If two pipelines from different files have the same ID, the second pipeline will be skipped, with an error message specifying which pipeline was not provisioned.

Note: Connector IDs and processor IDs will get their parent ID prefixed, so if you specify a connector ID as con1 and its parent is pipeline1, then the provisioned connector will have the ID pipeline1:con1. Same goes for processors, if the processor has a pipeline parent, then the processor ID will be connectorID:processorID, and if a processor has a connector parent, then the processor ID will be pipelineID:connectorID:processorID.

Pipelines Immutability

Pipelines provisioned by configuration files are immutable, any updates needed on a provisioned pipeline have to be done through the configuration file it was provisioned from. You can only control stopping and starting a pipeline through the UI or API.

Updates and Deletes

Updates and deletes for a pipeline provisioned by configuration files can only be done through the configuration files. Changes should be made to the files, then Conduit has to be restarted to reload the changes. Any updates or deletes done through the API or UI will be prohibited.

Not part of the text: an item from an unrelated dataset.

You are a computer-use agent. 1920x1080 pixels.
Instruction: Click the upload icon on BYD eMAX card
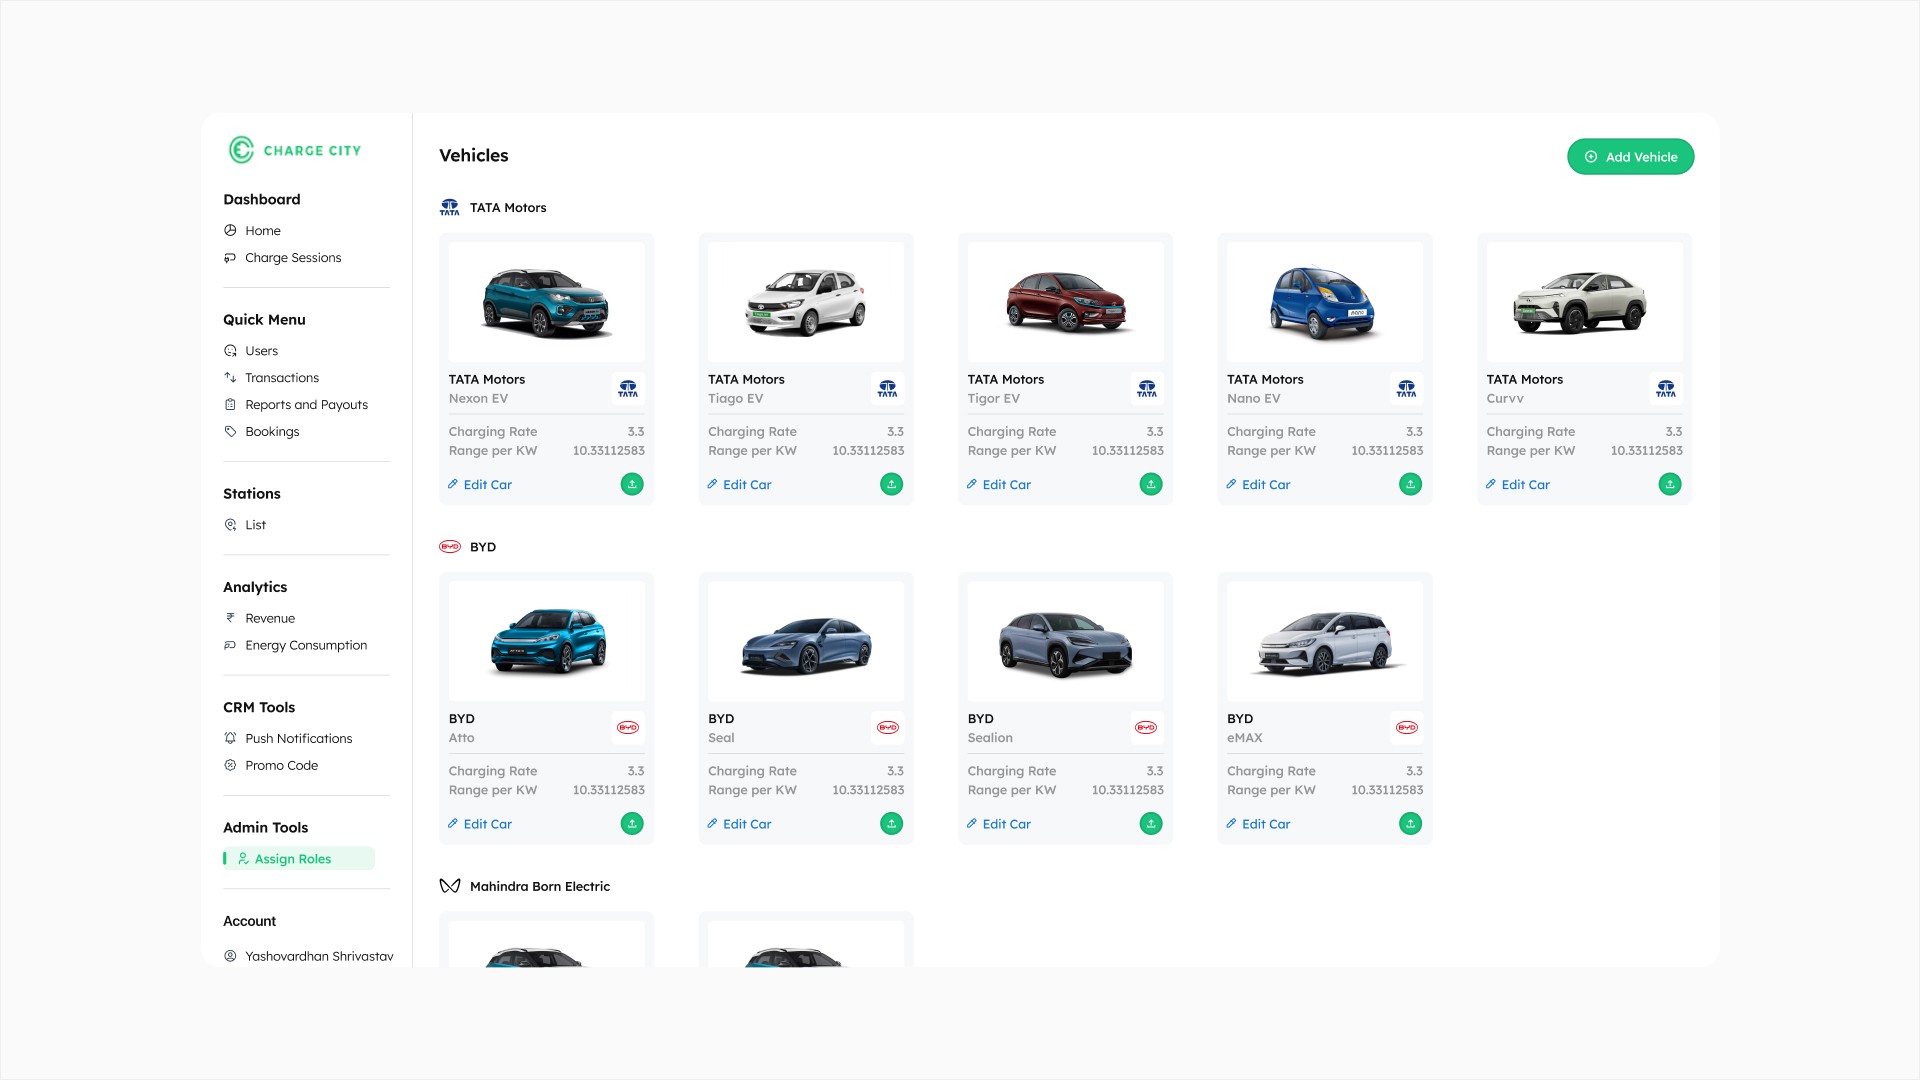tap(1410, 823)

  • To delete a pipeline: simply delete it from the pipelines map from the configuration file, then run Conduit again.
  • To update a pipeline: change any field value from the configuration file, and run Conduit again to address these updates.

Updates will preserve the status of the pipeline, and will continue working from where it stopped. However, the pipeline will start from the beginning of the source and will not continue from where it stopped, if one of these values were updated: {pipeline ID, connector ID, connector plugin, connector type}.